Problem details:
In the entries below, which lines run from the one containing "The image size is (1200, 772)." to the one containing "486x706 pixels."? Copy exactly those lines, ends included, and no others.

Stored data entries
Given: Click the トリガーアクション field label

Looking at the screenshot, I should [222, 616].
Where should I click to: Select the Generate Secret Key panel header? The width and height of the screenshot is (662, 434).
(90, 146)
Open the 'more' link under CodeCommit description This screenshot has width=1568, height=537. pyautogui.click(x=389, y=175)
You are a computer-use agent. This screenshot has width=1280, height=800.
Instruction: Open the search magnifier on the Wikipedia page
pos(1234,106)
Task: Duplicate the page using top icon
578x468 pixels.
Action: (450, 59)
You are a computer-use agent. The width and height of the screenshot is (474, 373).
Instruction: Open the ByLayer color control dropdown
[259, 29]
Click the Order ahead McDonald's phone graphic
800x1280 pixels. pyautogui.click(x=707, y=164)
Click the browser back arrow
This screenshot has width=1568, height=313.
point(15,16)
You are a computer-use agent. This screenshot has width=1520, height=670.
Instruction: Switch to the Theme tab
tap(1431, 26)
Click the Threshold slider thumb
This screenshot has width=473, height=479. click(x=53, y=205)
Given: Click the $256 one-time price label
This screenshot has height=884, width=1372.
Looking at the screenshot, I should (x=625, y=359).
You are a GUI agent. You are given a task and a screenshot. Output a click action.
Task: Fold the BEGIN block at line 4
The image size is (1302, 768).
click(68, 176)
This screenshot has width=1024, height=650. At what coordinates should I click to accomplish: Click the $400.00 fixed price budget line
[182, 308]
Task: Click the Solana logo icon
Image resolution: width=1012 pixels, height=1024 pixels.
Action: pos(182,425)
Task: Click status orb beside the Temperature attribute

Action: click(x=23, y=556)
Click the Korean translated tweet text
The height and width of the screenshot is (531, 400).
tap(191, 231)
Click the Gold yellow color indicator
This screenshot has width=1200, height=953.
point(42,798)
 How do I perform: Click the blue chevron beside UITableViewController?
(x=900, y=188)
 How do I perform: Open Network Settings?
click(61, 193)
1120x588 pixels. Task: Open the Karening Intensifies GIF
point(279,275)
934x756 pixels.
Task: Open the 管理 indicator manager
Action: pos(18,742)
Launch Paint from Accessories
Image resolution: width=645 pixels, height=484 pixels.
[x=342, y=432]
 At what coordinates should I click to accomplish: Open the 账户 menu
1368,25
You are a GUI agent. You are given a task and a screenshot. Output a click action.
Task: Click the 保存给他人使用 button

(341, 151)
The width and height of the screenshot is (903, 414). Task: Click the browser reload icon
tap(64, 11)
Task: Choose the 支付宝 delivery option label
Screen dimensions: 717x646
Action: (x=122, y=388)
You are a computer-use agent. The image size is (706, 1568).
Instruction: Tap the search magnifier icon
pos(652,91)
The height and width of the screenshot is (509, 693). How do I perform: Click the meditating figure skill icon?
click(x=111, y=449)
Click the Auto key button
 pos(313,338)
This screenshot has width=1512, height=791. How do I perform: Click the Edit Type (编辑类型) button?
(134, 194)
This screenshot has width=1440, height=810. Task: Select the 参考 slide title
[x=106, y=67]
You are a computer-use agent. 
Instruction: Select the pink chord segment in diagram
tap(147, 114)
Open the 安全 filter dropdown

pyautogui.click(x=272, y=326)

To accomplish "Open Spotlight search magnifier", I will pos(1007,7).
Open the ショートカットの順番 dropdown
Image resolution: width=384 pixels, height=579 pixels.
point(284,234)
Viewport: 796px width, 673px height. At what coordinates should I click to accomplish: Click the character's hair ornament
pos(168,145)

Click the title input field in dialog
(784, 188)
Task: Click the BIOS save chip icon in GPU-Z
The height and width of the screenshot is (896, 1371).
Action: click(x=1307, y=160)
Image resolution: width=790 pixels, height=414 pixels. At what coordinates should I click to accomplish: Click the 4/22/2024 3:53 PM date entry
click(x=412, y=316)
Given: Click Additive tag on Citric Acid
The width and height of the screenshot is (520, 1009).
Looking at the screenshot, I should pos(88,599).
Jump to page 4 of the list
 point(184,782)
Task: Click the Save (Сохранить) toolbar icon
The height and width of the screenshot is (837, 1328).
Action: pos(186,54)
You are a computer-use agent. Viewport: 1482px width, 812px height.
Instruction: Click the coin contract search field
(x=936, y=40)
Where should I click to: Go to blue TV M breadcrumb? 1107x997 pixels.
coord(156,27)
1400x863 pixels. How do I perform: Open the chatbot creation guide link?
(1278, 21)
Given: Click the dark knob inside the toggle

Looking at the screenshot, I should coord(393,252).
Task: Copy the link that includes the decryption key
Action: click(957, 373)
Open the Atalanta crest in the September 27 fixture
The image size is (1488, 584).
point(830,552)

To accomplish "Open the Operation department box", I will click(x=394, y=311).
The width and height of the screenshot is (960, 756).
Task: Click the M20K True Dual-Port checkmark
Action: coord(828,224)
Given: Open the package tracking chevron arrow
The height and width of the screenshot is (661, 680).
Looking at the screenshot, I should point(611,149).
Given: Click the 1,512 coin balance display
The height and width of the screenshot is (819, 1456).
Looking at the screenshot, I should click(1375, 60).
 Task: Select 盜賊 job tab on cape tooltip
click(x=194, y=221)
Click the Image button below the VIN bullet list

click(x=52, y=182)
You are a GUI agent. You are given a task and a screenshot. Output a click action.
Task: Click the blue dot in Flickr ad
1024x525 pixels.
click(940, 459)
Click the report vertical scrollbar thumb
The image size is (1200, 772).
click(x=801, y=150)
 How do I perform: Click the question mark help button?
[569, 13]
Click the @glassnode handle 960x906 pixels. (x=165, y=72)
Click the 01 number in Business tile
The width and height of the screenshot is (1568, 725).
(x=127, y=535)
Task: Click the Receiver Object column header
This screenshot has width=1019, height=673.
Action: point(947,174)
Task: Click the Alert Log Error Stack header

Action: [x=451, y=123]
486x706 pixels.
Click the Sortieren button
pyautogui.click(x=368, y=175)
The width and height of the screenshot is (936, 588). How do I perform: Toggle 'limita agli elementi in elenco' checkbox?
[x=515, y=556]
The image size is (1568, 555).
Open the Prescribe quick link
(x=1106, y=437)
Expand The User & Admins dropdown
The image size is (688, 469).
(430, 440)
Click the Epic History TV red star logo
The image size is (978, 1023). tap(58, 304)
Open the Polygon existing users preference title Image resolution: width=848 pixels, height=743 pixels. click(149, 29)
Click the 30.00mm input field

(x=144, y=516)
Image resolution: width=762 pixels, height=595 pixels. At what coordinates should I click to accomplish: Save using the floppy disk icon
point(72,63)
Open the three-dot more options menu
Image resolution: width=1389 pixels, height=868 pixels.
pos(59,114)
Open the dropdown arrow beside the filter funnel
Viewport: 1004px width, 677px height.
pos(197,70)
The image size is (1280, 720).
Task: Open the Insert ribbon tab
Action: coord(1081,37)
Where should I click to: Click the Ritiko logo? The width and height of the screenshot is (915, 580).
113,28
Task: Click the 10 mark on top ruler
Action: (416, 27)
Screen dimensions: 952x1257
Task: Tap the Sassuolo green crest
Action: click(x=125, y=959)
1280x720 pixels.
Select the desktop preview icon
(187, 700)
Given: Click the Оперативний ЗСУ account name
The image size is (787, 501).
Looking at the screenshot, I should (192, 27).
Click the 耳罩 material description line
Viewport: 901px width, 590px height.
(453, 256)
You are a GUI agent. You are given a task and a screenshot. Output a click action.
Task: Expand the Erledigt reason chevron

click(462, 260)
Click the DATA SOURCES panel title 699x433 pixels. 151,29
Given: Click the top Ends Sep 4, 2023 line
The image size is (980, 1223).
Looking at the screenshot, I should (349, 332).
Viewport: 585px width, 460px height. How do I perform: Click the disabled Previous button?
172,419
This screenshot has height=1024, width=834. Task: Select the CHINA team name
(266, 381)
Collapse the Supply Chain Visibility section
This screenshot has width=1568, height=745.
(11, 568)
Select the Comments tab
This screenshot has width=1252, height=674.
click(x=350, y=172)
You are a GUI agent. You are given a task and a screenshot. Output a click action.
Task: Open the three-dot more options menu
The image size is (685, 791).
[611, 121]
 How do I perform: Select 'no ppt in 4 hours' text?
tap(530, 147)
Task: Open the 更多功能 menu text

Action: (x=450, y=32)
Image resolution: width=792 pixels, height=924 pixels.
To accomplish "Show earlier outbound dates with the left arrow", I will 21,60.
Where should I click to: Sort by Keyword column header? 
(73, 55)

Problem solution:
The image size is (1200, 772).
click(x=801, y=150)
 How do I perform: Click the question mark help button?
[569, 13]
Click the @glassnode handle 960x906 pixels. (x=165, y=72)
Click the 01 number in Business tile
The width and height of the screenshot is (1568, 725).
(x=127, y=535)
Task: Click the Receiver Object column header
This screenshot has width=1019, height=673.
Action: point(947,174)
Task: Click the Alert Log Error Stack header

Action: [x=451, y=123]
486x706 pixels.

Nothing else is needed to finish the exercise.